Our Archives and History Committee lost one of its original members last month, Jane Toal. I never met Jane, she had gone into assisted living around the time I joined the Committee, but I heard her name often from other members.
Now that I’ve had a chance to read her obituary and read some of the tributes to her, I especially regret never making her acquaintance. Her life story is a testament to Girl Scouts and STEM programs.
Jane Nicolet was born in 1921 and grew up in Riverdale, Maryland, outside Washington. She joined a Girl Scout troop in 1931, at age 9½. She seems to have seized every opportunity that came her way: she was in the first local Senior troop, led by Lucy Knox. The troop helped prepare Rockwood National Center to receive its first campers in 1937. Lucy and other girls spent many weekends reupholstering furniture at Rockwood and sleeping on the floor of Carolyn Cottage.

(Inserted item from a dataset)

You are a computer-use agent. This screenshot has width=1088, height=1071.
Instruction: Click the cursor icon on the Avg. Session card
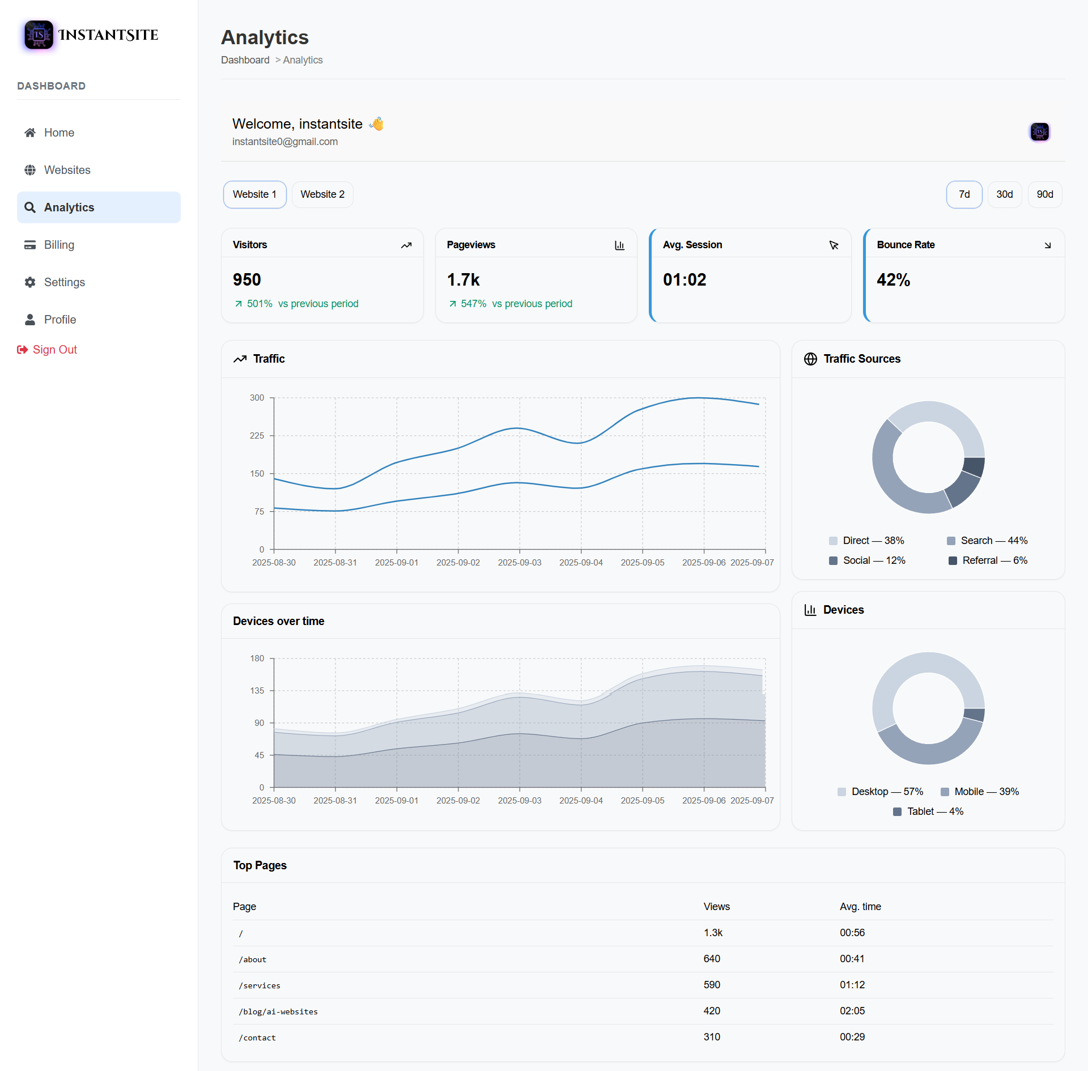[x=834, y=245]
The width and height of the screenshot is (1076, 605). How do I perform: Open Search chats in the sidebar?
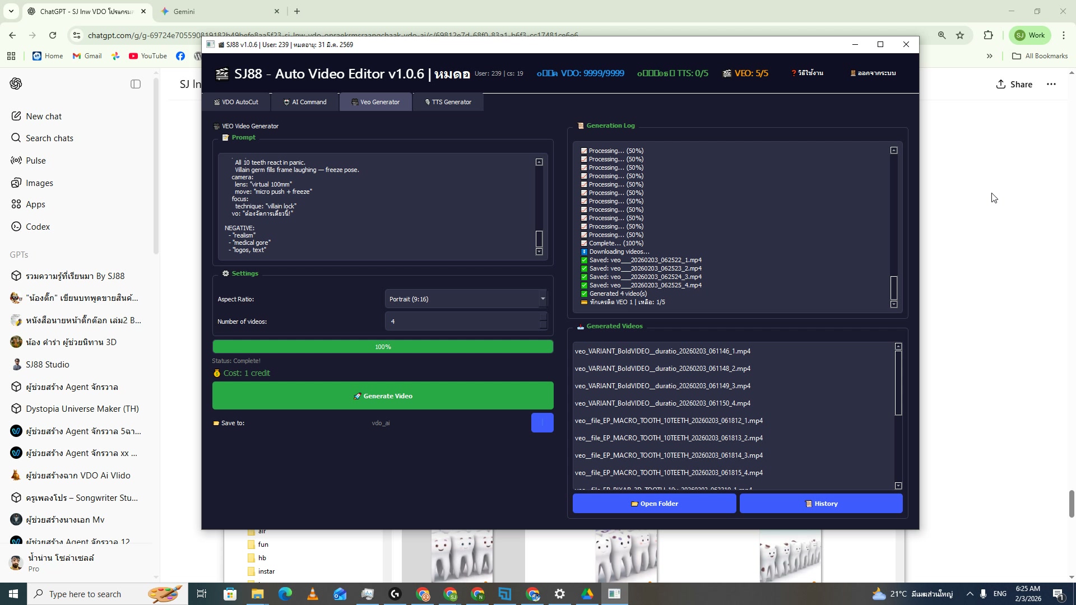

Jane also was involved in the activities of the Little House, including once serving a meal to Eleanor Roosevelt.
She quickly became a regular figure at Camp May Flather, living in each of the various units and co-editing the camp newspaper, the Mountain Log.
Jane was awarded the prestigious Golden Eaglet on June 10, 1939.

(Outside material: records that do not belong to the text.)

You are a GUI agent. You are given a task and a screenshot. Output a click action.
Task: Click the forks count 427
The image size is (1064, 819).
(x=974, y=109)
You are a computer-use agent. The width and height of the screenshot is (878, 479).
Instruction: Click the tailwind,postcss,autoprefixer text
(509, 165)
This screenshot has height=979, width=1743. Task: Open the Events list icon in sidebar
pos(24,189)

She left the Washington area for college, first to Oberlin College and then to Cornell University, where she earned a master’s degree in biochemistry. Upon graduation, she took a job at Rutgers University. After a brief marriage, she led an Intermediate troop in New Jersey.

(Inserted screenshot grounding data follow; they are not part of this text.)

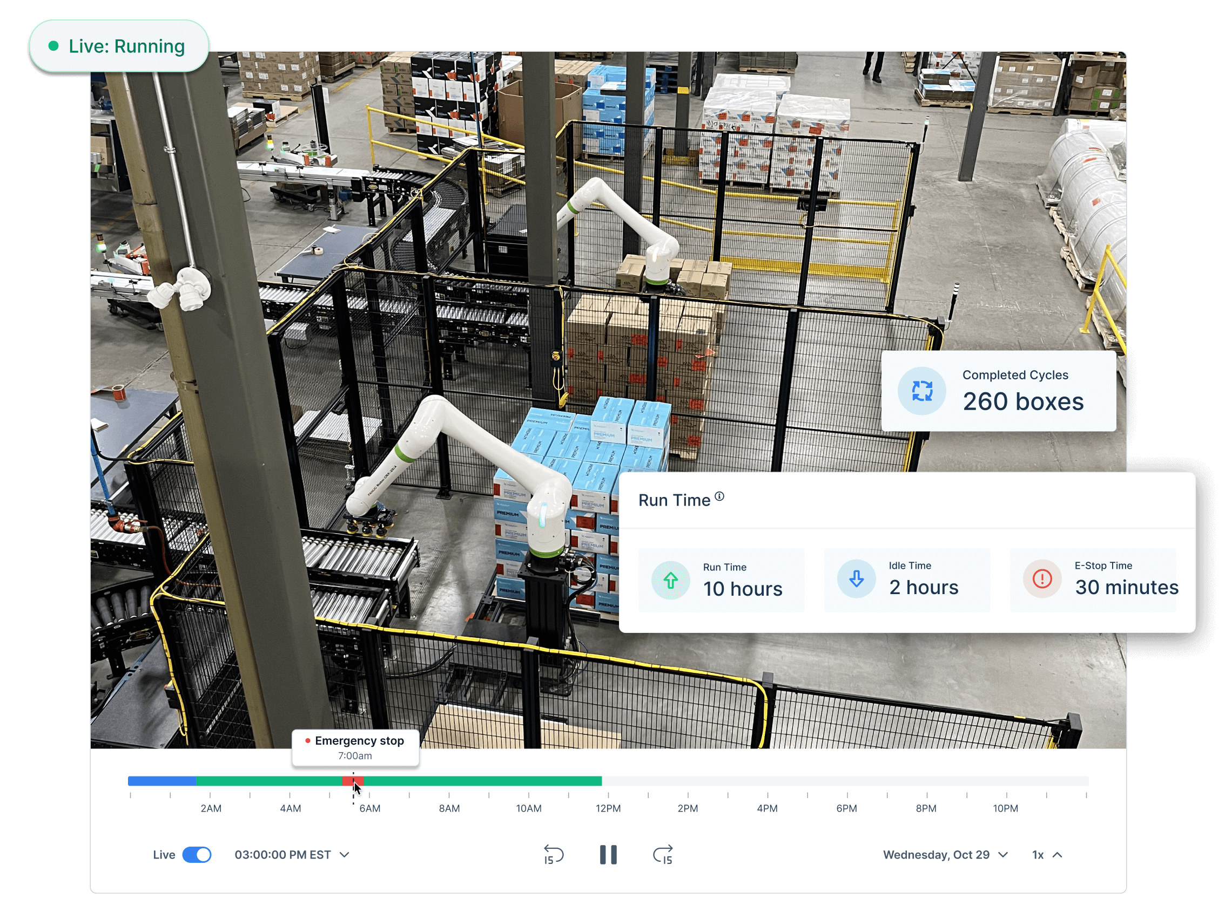Select the 10 hours Run Time tile
This screenshot has height=913, width=1225.
[721, 580]
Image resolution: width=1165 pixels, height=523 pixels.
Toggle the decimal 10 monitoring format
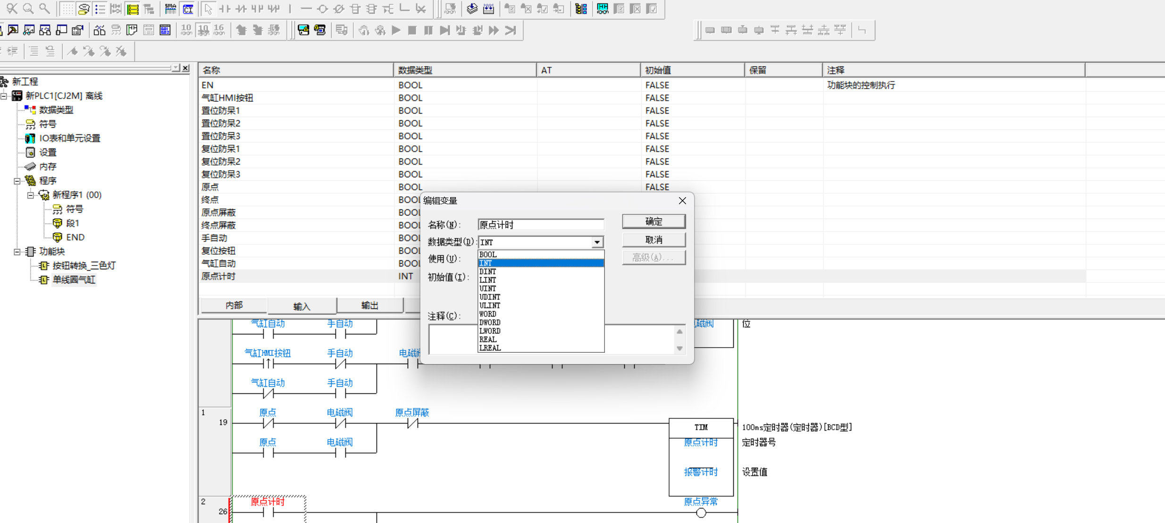coord(186,30)
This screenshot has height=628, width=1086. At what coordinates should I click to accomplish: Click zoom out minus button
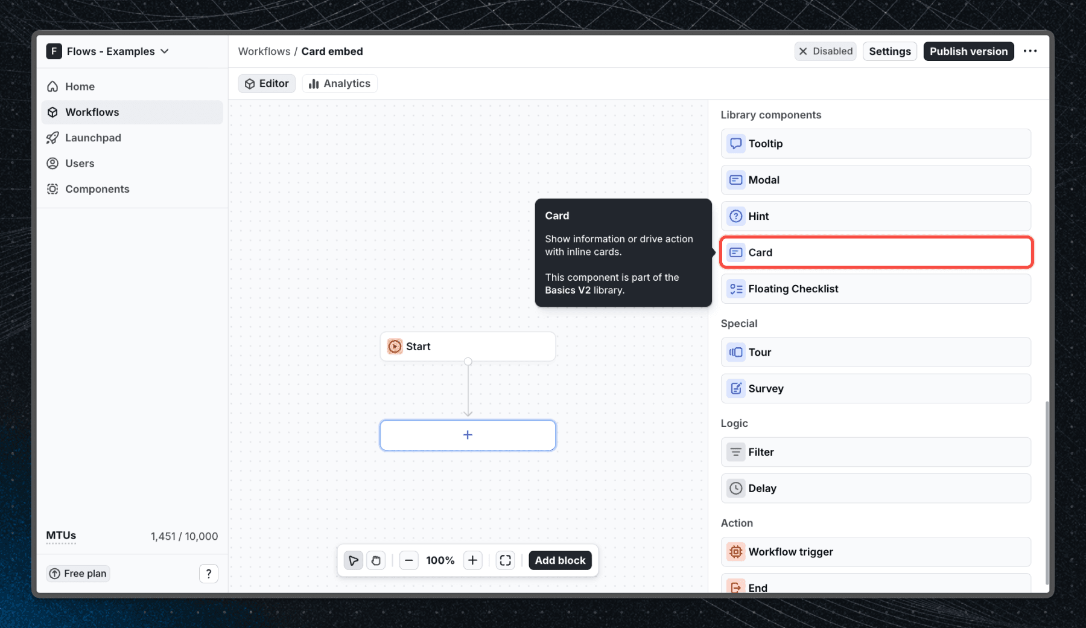(409, 560)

Jane returned to Washington in 1947 to accept a research position at the National Institutes of Health. She spent the next 30 years conducting structural studies of DNA and RNA.
She bought a boat in 1950 and taught herself to sail. When she heard about a Mariner Girl Scout troop forming in the area she signed on. She stayed with the Mariner program for 27 years, taking full advantage of the nearby Chesapeake Bay. She proudly wore her Mariner uniform for official events and led a Bethesda-based troop from 1964 to 1977.
Over the years, Jane kept sailing, but she did add to her outside interests. She rode with the Iron Bridge Hunt and the Howard County Hunt until her 90th birthday and was an active member of the Trail Riders of Today. She was also part of the devoted crew that maintains the historic carousel at Glen Echo park. For decades, she rallied troops that turned out to polish the brass on the carousel before it opens for the season.
It is a shame that a woman once so involved in our Council’s History programs never was able to visit our now two-year old Program Center in Frederick, Maryland. But we do have a homemade doll that she donated years ago. With bright red hair, it even looks a bit like her.
The doll is prominently displayed at the Center, a small way to keep Jane involved in Girl Scout history.
Special thank you to Julie Lineberry, whose previous profile of Jane was essential for this post.